Debian, Ubuntu and derivatives
Debian project ships Kdenlive packages since "squeeze" (6.0) release, however to benefit from recent updates and bugfixes you might consider upgrading to a "testing" release or even "sid".
Ubuntu also offers Kdenlive since "gutsy" (7.10), but for similar reasons it could be preferable to upgrade to the latest release.
Dans les deux cas, un simple apt-get install kdenlive
devrait fonctionner.
Fedora, RedHat and derivatives
RPM packages are not yet maintained in official branch, so you must go through an unofficial repository such as RPM Fusion or packman. Follow the sites recommendations to make them available and end with yum install kdenlive
Gentoo, Arch, BSD ports
Building scripts are ready for up-to-date systems, so run respectively emerge kdenlive
or pacman -S kdenlive
or pkg_add kdenlive
, etc.
Windows
There is no native Windows version of Kdenlive yet. However, you can use some virtualized Linux distribution to run Kdenlive on Windows. Some advices can be found on this page.
MacOS
Kdenlive and MLT can compile and run under Mac OS X. Packages are available from the MacPorts project.

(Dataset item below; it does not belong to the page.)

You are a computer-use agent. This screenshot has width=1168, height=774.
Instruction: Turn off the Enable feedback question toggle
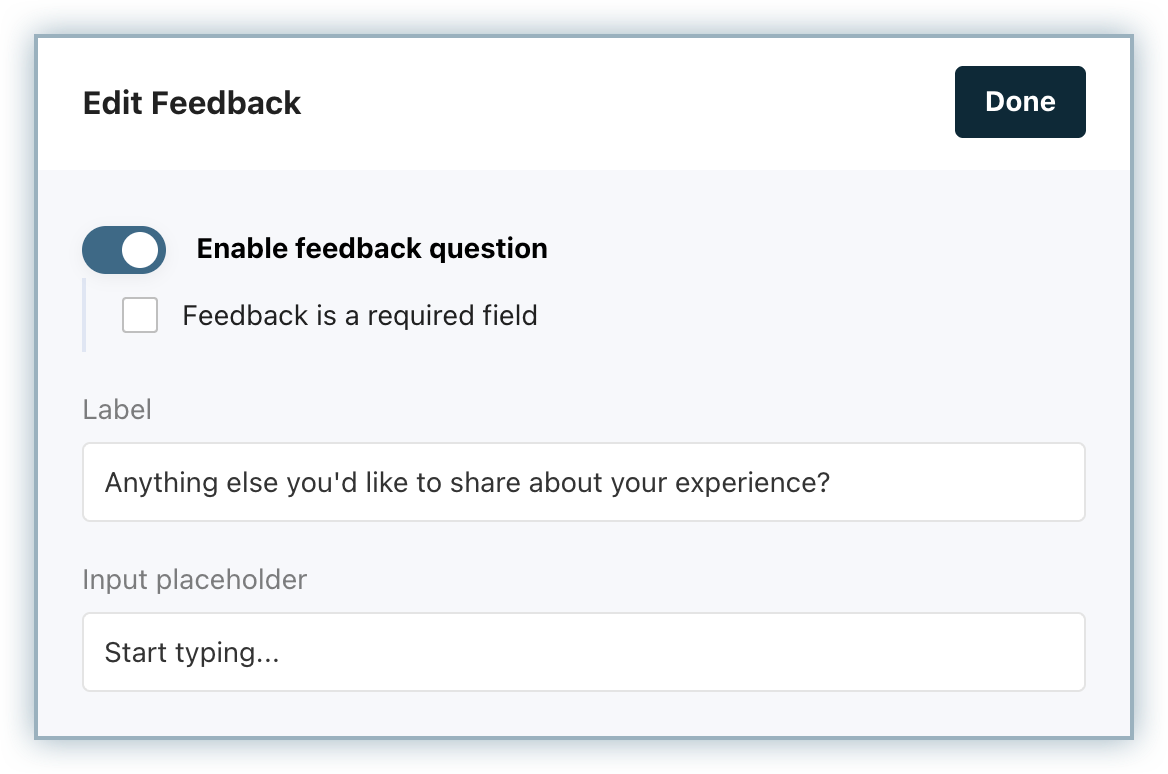[x=124, y=250]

MacPorts is a source-based system - there is not a binary app bundle for Kdenlive. Therefore, Kdenlive and all of its numerous dependencies including multimedia libraries, KDE, and Qt must be compiled. This can take a long time and much disk space! Furthermore, it is not unusual for something not to build correctly; it is definitely not something for the novice, impatient, or "faint of heart."
For more details see this
Installing from source
If you want to test latest committed code or your personal patches, you will have to build Kdenlive (and probably MLT) on your own.

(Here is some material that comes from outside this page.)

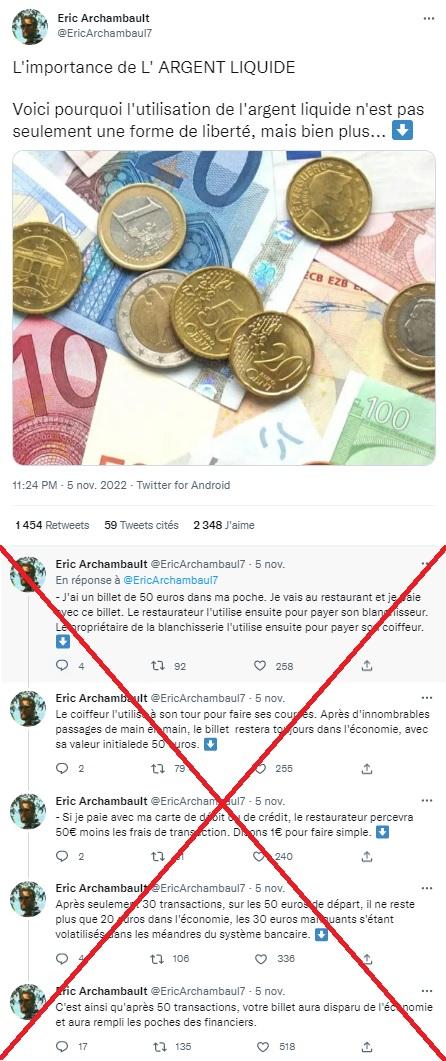Open more options on the carte de débit reply
The width and height of the screenshot is (446, 1061).
[427, 800]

You can use your distribution's package building procedure to use its software management system to install/upgrade/remove the binaries and data, and eventually share your builds (and even contribute to package maintainance - refer to the respective distribution manual).
If you prefer you can build & install Kdenlive to a local area (preferably not /usr, but rather /usr/local or $HOME/my_local_builds/kdenlive-last-release or similar). It is then recommanded to use the build script [1]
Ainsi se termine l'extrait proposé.